Ewa Chodakowska rozruszała tysiące Polaków, którzy na potęgę korzystają z jej autorskich zestawów treningowych i planów dietetycznych. Wysportowana 42-latka przekonuje, że zrzucanie kilogramów i wypracowywanie zgrabnego ciała nie musi oznaczać katorżniczych ćwiczeń i odżywiania się wyłącznie liśćmi sałaty. Pomimo jej niewątpliwych zasług w temacie walki z zagrażającą życiu otyłością, wciąż nie brakuje osób sceptycznie podchodzących do jej działalności.

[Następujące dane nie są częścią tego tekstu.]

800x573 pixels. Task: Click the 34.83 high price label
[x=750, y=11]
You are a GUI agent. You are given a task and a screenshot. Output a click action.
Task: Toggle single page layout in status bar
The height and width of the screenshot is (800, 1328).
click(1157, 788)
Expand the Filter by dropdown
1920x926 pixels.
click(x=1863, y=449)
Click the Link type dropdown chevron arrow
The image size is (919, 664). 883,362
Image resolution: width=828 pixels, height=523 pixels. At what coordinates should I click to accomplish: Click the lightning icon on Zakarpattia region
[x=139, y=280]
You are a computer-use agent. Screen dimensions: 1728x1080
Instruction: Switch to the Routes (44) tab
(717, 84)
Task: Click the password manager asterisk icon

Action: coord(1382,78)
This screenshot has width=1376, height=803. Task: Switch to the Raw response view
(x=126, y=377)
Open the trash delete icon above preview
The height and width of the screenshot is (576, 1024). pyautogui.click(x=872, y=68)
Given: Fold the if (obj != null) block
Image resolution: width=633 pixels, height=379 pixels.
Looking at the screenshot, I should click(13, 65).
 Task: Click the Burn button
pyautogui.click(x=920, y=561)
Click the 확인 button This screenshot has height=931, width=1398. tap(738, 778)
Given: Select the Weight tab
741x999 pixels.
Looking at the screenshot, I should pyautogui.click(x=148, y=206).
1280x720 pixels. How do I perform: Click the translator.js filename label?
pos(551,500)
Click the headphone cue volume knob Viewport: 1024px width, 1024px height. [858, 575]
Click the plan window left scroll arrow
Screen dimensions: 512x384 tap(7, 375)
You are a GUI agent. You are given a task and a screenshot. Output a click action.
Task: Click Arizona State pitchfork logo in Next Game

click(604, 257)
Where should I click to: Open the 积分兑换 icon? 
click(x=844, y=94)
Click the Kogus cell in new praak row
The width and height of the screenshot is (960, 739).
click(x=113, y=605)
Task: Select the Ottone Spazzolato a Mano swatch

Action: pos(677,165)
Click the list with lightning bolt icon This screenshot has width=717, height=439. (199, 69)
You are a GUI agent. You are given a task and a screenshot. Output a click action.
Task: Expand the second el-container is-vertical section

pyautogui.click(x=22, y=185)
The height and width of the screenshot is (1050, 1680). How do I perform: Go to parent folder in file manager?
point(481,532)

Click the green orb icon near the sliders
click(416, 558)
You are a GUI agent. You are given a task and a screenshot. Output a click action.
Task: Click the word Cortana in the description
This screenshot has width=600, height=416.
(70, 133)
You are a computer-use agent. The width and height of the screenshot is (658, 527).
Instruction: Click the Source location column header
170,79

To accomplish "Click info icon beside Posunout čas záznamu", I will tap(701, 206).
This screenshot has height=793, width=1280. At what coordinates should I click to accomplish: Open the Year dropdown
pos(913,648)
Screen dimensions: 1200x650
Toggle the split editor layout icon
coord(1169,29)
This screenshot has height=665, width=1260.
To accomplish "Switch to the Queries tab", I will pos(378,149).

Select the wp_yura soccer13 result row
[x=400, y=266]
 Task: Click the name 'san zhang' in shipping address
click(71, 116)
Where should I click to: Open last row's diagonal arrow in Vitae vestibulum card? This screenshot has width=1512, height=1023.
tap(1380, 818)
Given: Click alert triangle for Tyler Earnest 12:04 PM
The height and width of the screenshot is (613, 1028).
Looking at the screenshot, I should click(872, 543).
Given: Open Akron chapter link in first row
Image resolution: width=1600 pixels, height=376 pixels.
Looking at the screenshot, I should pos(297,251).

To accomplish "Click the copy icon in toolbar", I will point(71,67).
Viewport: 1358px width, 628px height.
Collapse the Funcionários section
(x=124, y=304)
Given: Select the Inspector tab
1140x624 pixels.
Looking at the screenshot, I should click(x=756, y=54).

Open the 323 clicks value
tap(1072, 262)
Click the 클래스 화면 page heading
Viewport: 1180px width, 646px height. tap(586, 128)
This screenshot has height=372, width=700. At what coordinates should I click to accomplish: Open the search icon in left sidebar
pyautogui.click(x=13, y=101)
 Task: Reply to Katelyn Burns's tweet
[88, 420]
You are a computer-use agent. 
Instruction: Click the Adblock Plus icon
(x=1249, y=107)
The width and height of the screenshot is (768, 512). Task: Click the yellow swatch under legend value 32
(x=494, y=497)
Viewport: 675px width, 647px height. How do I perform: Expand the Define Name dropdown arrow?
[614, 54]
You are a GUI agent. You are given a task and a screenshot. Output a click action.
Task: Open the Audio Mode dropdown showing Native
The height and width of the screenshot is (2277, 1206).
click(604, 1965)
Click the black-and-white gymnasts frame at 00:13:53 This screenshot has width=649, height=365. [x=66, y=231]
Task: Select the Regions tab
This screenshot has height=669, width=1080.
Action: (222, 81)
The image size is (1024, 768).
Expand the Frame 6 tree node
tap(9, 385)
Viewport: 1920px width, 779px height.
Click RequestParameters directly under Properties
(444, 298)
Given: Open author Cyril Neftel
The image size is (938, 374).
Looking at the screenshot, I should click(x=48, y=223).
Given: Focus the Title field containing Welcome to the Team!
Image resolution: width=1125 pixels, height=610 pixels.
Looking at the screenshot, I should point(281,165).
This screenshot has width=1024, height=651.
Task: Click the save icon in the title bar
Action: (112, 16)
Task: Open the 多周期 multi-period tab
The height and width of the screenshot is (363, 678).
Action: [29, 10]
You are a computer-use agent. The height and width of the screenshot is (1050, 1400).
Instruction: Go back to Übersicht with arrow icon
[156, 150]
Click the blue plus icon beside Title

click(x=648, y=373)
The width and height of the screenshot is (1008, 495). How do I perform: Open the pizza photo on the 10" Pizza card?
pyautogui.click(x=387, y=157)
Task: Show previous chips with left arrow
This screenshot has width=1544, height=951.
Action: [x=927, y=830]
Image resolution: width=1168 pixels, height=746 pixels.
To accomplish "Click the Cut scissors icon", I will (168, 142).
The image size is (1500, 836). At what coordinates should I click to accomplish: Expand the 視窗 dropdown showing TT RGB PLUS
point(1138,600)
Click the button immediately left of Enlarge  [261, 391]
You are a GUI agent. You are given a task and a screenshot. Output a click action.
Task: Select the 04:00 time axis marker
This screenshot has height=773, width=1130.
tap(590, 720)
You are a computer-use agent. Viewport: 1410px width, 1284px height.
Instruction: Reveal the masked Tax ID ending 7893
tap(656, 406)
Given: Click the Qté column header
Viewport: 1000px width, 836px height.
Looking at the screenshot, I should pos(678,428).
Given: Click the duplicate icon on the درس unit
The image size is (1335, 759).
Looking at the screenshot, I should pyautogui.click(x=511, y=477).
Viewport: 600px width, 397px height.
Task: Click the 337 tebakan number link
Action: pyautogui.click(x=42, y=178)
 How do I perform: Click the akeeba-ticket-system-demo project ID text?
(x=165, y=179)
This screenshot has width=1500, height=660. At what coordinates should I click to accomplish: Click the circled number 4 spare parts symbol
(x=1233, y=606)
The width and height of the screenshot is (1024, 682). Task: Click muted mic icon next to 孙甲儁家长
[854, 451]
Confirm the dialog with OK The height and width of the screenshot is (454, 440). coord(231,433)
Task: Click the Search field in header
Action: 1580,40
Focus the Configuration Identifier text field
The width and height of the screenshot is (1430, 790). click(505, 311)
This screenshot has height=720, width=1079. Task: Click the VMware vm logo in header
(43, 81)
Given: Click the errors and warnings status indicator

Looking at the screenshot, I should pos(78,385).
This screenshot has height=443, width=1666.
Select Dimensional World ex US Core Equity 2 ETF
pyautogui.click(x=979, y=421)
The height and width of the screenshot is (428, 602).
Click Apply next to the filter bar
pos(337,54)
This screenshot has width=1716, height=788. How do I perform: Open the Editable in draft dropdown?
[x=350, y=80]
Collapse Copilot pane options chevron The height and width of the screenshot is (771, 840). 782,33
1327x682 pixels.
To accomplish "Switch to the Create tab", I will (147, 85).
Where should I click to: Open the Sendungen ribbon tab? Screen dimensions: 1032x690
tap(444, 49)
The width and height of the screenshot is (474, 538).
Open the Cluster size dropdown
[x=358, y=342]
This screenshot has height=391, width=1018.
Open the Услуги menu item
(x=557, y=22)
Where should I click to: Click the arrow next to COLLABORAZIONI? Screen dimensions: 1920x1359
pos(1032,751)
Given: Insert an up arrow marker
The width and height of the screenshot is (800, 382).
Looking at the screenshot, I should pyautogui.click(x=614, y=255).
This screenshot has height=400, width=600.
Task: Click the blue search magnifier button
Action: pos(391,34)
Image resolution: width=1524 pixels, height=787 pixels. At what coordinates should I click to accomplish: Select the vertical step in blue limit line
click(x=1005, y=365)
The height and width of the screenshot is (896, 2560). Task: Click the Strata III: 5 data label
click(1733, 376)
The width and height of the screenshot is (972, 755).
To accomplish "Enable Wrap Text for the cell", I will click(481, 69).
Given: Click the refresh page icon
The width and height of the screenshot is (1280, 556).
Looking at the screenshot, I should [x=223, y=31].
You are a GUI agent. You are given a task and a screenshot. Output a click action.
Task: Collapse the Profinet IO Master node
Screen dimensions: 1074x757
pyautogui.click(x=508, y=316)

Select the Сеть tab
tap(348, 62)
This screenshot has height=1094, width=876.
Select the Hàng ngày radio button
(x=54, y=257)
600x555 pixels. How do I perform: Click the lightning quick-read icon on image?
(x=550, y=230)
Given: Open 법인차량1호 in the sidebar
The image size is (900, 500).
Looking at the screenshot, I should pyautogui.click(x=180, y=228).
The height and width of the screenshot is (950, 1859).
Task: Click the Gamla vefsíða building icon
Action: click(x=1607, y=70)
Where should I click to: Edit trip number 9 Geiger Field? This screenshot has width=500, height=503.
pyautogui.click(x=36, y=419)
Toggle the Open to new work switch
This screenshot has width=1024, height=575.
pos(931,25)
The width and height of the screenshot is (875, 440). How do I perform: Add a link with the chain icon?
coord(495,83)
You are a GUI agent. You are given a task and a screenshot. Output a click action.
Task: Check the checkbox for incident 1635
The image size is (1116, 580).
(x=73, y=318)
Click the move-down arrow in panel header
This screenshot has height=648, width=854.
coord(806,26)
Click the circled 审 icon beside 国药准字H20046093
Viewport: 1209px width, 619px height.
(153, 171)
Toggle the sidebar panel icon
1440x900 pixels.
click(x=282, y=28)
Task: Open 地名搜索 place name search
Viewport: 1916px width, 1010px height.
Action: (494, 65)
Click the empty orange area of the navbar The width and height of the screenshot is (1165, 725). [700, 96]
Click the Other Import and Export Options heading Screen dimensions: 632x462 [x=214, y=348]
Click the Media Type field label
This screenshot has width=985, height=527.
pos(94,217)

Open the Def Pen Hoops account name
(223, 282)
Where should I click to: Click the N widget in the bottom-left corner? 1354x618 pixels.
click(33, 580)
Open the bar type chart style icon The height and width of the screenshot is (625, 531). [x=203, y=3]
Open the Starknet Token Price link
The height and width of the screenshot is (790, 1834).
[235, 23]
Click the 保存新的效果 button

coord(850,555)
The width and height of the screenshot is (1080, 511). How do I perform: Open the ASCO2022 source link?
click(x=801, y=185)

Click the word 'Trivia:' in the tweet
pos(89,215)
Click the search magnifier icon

Na gwieździe fitnessu spoczywa spora presja wynikająca z utrzymywania sylwetki w nienagannej formie. Wysportowana influencerka nie ma jednak z tym żadnego problemu, często podkreślając, że aktywność fizyczna jest dla niej codziennym nawykiem dostarczającym wiele autentycznej radości. Widok jej półnagiego ciała z jednej strony może wpędzać w kompleksy, z drugiej zaś stanowić inspirację i motywację do podniesienia się z kanapy.
Ewa Chodakowska zaciekle walczy z krytycznymi opiniami
Autorka licznych metamorfoz niemal pod każdą zamieszczoną fotografią czyta negatywne wpisy na swój temat. W dużym stopniu odnoszą się one do jej rzekomo obsesyjnego dbania o utrzymanie perfekcyjnej formy. Wstawiając na Instagrama nowe, dość odważne zdjęcie, przytoczyła kilka niemiłych komentarzy pod swoim adresem.
"Zakochana w sobie", "To już obsesja na punkcie własnego wyglądu", "Ofiara mody na fitness" itd. Przeczytałam nie setki, a tysiące takich bzdur na swój temat na przestrzeni lat - podkreśliła w swym refleksyjnym poście.
Ewa Chodakowska postanowiła odeprzeć wszystkie tego typu zarzuty. Skierowała ważny apel do obserwujących ją kobiet.
Jeśli mam być szczera, tutaj nigdy nie chodziło o wygląd. Mając 42 lata będę coraz częściej to powtarzać. Owszem, wygląd jest wynikiem zdrowego stylu życia, ale nie celem samym w sobie. (...) Ja sama trenując jedynie z myślą o jędrnych pośladkach, już dawno bym poległa. Mój cel leży gdzie indziej. Chcę być najzdrowszą wersją siebie tak długo, jak to możliwe - wyznała.
Trenerka wzmocniła swój przekaz dodając wakacyjną fotkę, na której zapozowała w śmiałej pozie, eksponując obłędną sylwetkę w czarnym bikini. Następnie wstawiła do sieci dwa krótkie nagrania prezentujące jej dbałość o opaleniznę oraz przechadzanie się po wydmach niespiesznym powłóczystym krokiem.